While many organizations understand the importance of information security awareness training, others disregard the value in administering a formal training program. These organizations may only provide security awareness training to new employees as part of their orientation, or perhaps only pick a topic or two to disseminate to staff on occasion, but refrain from offering training on an ongoing basis.
Then there are those organizations that simply fail to offer any type of information security awareness training. While these scenarios are less than ideal and may be due to the organization’s opinion of necessity, a lack of knowledge within the organization as to what it takes to provide effective information security awareness training could be the culprit as well.
Training may not be the silver bullet to preventing information security incidents, but it can certainly help employees understand their role in protecting information assets and preventing the unauthorized exposure of sensitive information.
Designing Effective Training
The first step to creating an effective training curriculum is to determine the content. Implementing a sound information security awareness training program requires organizations either create or locate courses that cover several common or basic information security awareness topics. For example, social engineering attacks, email and messaging threats, Web browsing threats, social networking threats, mobile device security tips, secure password tips, and physical security tips, among others. In most cases, it is not necessary for all employees to receive the same training; however, most, if not all, employees should participate in the basic training courses. How much training an employee receives should be determined based on their role within the organization and their ability to provide physical and technical access to sensitive information. For example, facility maintenance and cleaning staff are often overlooked when it comes to training, but physical access capabilities combined with a lack of training could potentially make these individuals soft targets for social engineering attacks.

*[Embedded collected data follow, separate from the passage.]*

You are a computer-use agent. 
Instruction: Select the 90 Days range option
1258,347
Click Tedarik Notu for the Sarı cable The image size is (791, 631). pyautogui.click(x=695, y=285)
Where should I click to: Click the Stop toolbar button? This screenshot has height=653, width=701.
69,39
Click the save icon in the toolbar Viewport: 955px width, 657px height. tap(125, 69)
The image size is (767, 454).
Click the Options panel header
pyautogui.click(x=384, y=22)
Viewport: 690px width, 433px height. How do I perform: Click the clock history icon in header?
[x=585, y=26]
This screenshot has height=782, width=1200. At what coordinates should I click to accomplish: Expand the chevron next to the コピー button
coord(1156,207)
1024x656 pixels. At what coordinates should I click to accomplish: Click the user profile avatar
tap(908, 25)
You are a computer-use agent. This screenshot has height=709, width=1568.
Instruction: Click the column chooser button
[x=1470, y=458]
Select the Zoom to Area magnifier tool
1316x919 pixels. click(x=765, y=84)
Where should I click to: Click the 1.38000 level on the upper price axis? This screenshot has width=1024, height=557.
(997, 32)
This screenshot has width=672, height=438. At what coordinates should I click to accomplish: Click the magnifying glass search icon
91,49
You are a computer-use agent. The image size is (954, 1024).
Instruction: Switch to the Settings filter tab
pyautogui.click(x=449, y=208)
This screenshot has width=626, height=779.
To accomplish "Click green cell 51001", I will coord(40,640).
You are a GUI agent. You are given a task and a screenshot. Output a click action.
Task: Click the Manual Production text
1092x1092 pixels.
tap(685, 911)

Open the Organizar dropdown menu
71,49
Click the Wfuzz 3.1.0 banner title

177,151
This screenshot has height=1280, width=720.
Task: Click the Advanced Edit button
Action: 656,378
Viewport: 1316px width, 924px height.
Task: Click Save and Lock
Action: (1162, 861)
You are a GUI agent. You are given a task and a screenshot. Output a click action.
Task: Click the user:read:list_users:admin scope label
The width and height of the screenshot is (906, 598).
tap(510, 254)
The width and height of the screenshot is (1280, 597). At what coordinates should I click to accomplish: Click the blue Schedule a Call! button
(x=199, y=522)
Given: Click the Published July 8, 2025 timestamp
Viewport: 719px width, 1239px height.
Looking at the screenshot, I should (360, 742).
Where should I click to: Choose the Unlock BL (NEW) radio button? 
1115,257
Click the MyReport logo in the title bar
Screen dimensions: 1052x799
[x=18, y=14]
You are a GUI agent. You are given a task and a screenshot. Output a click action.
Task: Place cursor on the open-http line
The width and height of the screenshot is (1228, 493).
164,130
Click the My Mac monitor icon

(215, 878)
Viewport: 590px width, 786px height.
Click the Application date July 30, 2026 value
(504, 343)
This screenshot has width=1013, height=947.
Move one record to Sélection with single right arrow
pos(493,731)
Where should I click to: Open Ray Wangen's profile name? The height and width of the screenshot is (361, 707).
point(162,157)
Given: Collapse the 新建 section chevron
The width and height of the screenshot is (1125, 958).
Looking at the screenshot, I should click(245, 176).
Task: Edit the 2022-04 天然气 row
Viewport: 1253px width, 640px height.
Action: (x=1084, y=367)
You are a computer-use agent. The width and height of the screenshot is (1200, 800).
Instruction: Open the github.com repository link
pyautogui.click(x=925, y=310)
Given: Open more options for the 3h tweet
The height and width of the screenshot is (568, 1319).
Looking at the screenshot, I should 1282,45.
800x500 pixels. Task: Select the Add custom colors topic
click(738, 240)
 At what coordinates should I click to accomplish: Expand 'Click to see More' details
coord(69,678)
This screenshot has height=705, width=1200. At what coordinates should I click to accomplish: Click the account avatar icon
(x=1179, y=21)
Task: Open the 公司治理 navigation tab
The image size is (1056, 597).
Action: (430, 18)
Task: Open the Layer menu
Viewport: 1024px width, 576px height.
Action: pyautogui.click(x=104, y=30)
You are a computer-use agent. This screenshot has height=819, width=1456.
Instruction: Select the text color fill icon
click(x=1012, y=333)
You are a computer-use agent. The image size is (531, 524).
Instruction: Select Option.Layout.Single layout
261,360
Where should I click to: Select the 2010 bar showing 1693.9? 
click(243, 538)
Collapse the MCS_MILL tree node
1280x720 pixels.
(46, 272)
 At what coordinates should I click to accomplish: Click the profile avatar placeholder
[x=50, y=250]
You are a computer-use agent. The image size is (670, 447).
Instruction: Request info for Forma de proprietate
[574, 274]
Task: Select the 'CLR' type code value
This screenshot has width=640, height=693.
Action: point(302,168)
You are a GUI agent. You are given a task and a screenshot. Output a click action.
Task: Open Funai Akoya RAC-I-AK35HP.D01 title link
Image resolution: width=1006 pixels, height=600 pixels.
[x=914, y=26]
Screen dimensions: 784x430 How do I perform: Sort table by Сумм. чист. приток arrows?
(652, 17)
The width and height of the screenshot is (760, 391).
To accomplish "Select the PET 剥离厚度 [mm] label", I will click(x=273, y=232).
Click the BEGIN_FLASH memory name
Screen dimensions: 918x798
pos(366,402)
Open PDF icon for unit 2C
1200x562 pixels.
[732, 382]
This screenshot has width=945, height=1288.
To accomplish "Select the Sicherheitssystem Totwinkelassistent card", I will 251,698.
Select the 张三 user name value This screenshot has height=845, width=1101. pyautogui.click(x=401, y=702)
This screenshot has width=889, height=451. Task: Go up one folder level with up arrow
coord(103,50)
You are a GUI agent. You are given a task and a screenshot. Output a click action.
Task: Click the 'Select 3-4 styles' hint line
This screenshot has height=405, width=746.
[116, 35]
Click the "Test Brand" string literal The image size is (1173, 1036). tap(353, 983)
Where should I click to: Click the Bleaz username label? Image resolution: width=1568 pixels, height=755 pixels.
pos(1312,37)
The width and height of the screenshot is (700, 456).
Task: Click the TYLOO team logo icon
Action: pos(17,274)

Additional security awareness training courses should be assigned to employees with critical roles and responsibilities related to protecting sensitive information. This includes employees with access to the data and those responsible for securing the physical and technical environments where the data is housed. These employees should participate in additional training that covers topics such as data security tips, data destruction tips, and any regulated data handling requirements. Of course, this group should also include the IT staff responsible for implementing and managing the secure configuration of systems and the network environment.
As previously stated, special training that includes compliance and regulatory certifications should be provided to employees in security-related roles. In addition to receiving training for information security credentials, these individuals should also receive training on new and trending information security threats. If designated and certified individuals are not on staff, the organization should consider hiring someone with these credentials or designating and training at least one employee to fulfill these roles. The purpose of security-related roles is to help create and maintain a firm information security program as well as create or locate an effective training curriculum tailored to the organization’s specific needs. If the organization chooses not to or is unable to create an information security awareness training program that includes engaging and relevant content, a third-party vendor should be selected to perform onsite training or deliver an online training program.
In addition to general information security awareness training courses, a review of the organization’s information security policies and procedures should be included in the curriculum. The purpose of information security policies and procedures is to establish guidelines for handling sensitive information and identify the minimum safeguards that will be utilized to protect sensitive information and the corresponding technical and physical environments from unauthorized access, disclosure, corruption or destruction. At a minimum, the organization’s security requirements should conform to the compliance and regulatory requirements associated with the data. Basic policies and procedures, such as the Acceptable Use Policy, Code of Ethics, and Incident Response, should be reviewed by all employees. Review of additional, more advanced policies and procedures should be assigned based on job function within the organization.
Once the information security awareness topics have been established, the next step to creating an effective training curriculum is to determine when and how often to administer training. Employees should be provided with security awareness training material during the initial hiring period and exposed to ongoing training that addresses new threats and includes reminders of common threats. Routine training helps keep security awareness topics and the organization’s security requirements and processes top-of-mind for employees. It is recommended that organizations implement a formal security awareness training program that, at a minimum, includes annual training.
Conclusion: Close the Education Gap
While a small group may argue the necessity of information security awareness training, most agree the importance of such training should not be dismissed. Information security breaches due to employee error are common and demonstrate the critical role training plays in defending against data security threats. Some examples of human error related threats include data theft due to lost or stolen mobile electronic/computing devices that do not include recommended security configurations, system or network breaches due to spear phishing and other social engineering attacks, and information disclosure due to insecure data disposal. Establishing a sound information security awareness training curriculum requires that organizations identify training topics, find training resources, and establish training schedules tailored to job function. Finally, by reinforcing training with periodic and timely updates throughout the year, organizations can help ensure employees are better equipped to not only recognize security threats but take appropriate steps to minimize the risk of a security breach.